RAW DATA:

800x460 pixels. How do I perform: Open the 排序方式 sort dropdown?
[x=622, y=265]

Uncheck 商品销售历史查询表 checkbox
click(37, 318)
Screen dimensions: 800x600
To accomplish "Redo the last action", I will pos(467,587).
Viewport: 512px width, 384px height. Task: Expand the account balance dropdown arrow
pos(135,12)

==

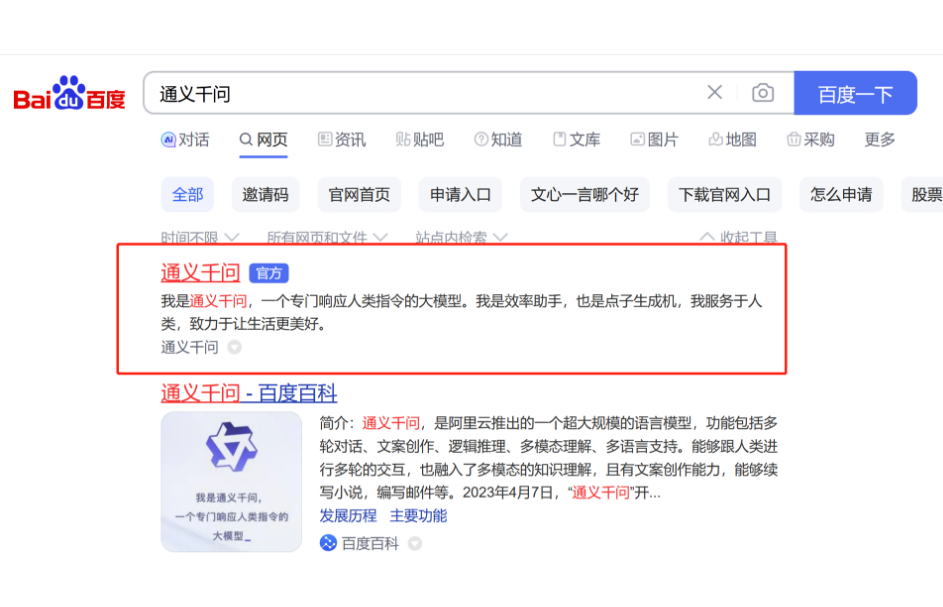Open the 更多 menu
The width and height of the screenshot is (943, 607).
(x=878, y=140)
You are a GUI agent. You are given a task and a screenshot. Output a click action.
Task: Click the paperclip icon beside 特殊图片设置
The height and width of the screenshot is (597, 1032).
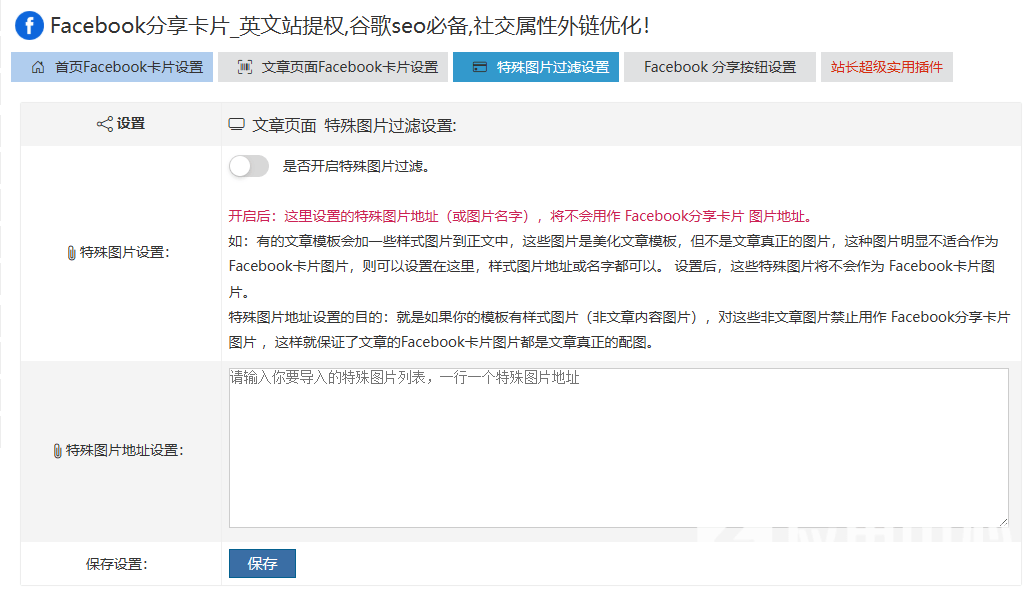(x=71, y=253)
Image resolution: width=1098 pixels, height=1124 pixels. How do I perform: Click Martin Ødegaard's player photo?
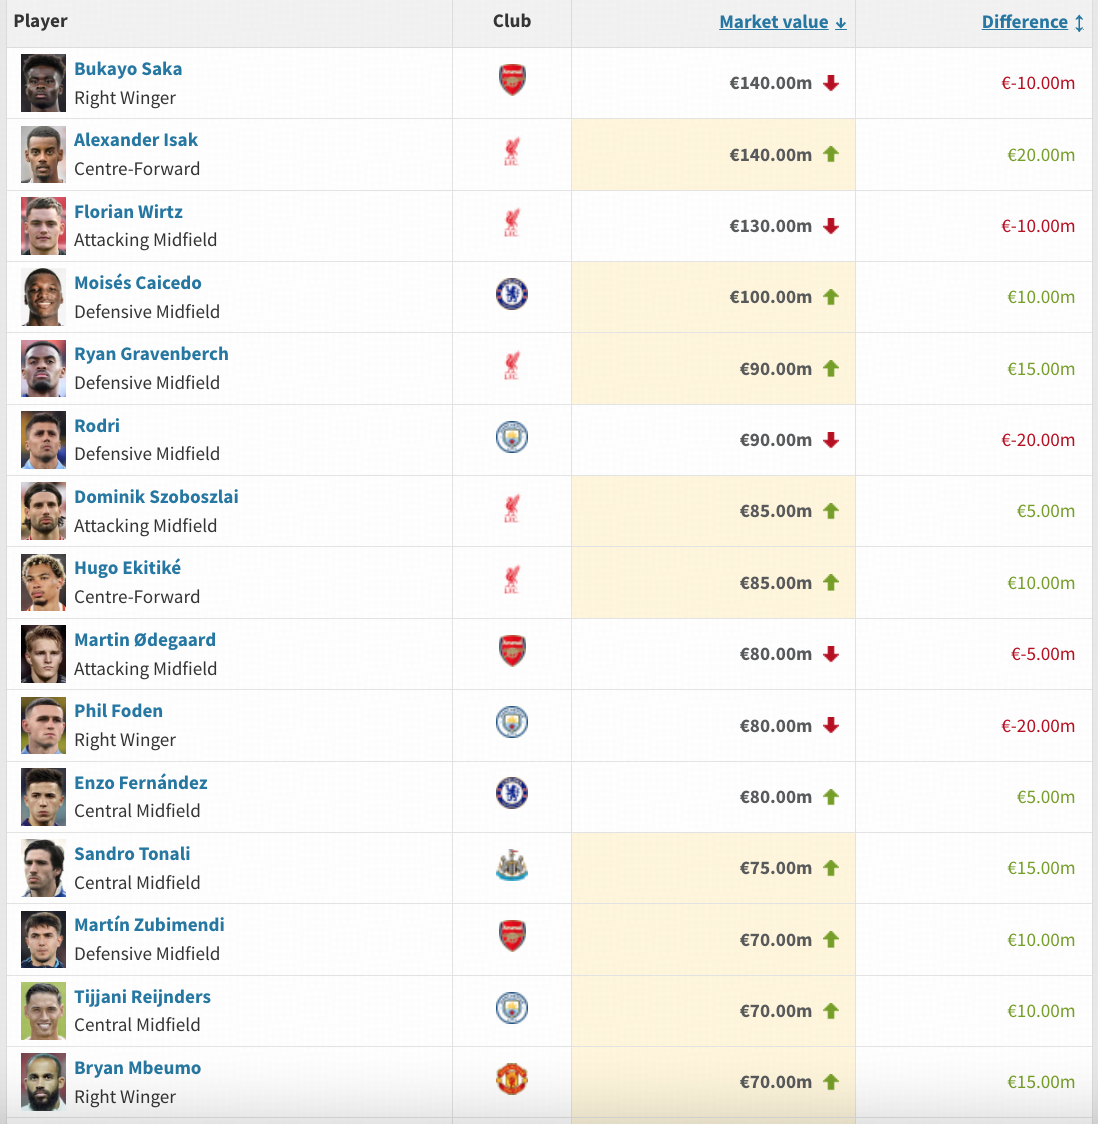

...

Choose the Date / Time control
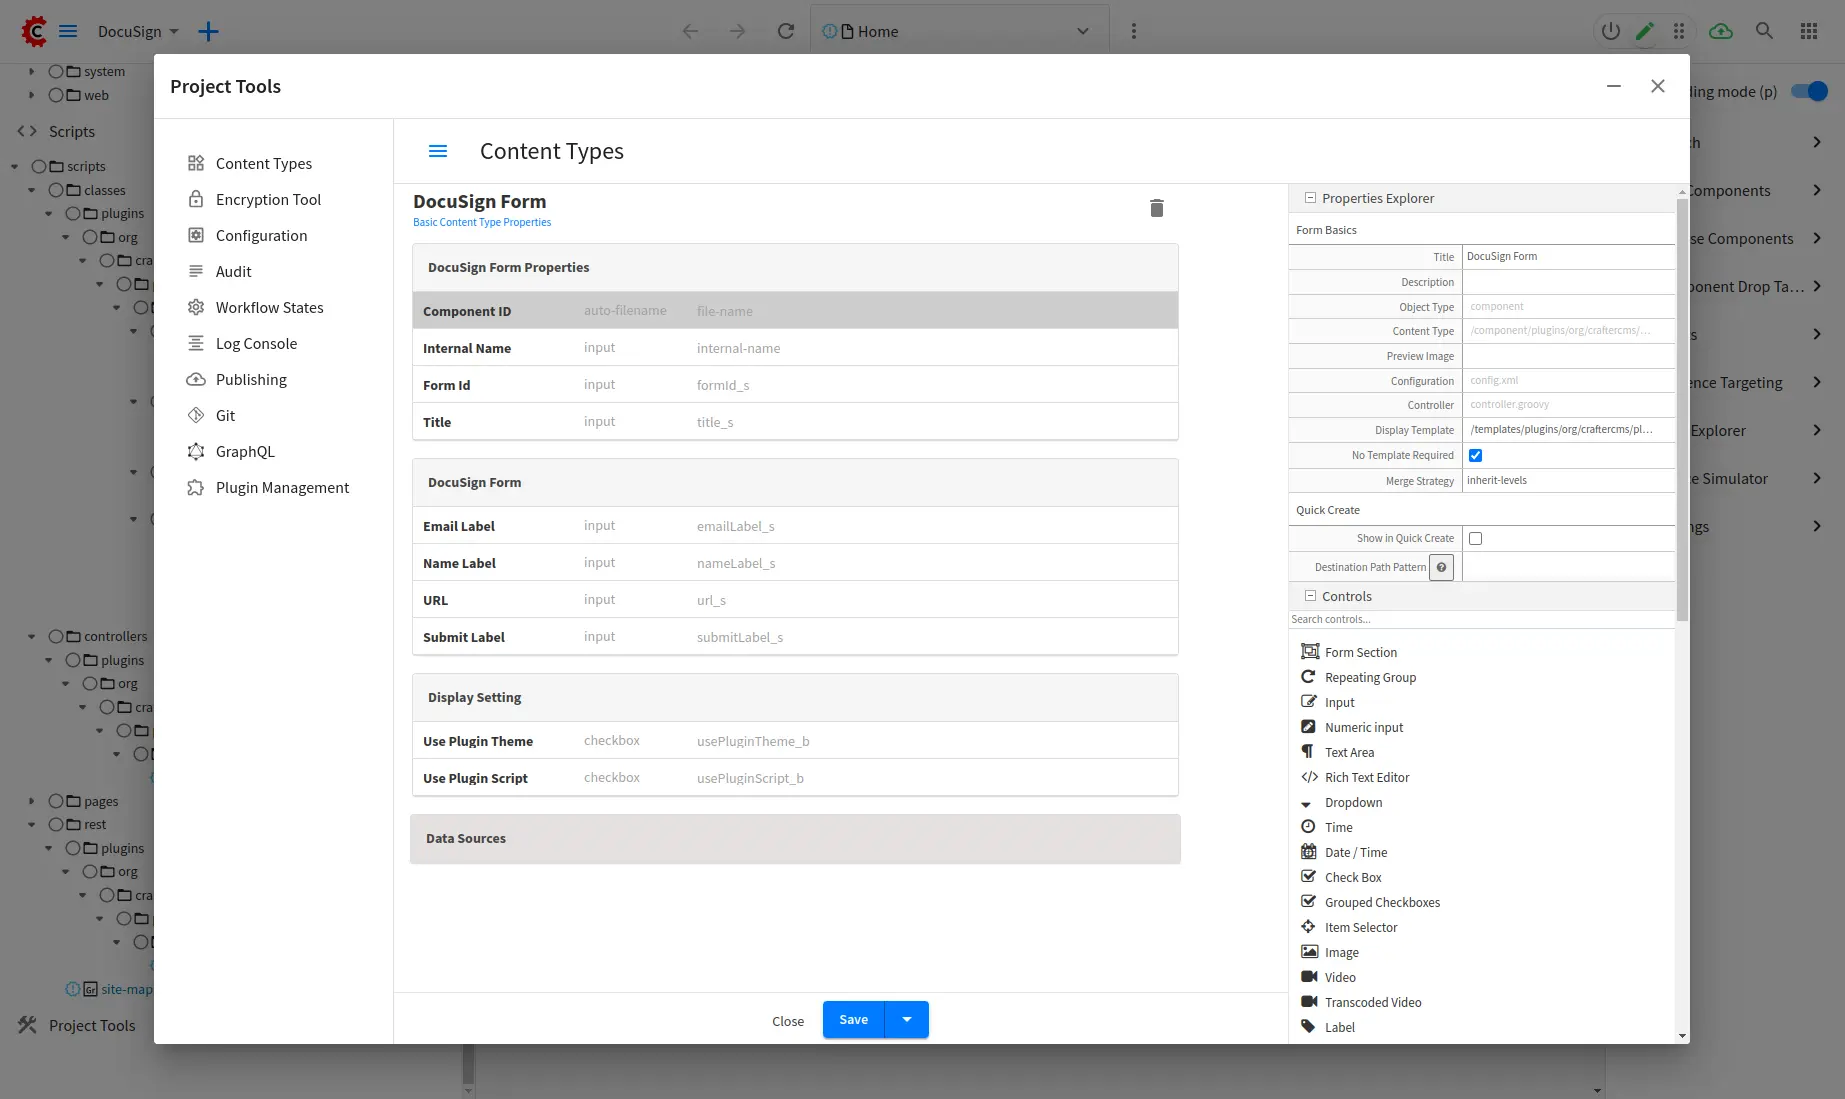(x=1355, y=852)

WHAT THE TASK ASKS: Can you repeat the lines starting at the one with "800x460 pixels. How" and ending with the one with "pos(135,12)", including both, and reproduce them word for word?

FULL SOLUTION:
800x460 pixels. How do I perform: Open the 排序方式 sort dropdown?
[x=622, y=265]

Uncheck 商品销售历史查询表 checkbox
click(37, 318)
Screen dimensions: 800x600
To accomplish "Redo the last action", I will pos(467,587).
Viewport: 512px width, 384px height. Task: Expand the account balance dropdown arrow
pos(135,12)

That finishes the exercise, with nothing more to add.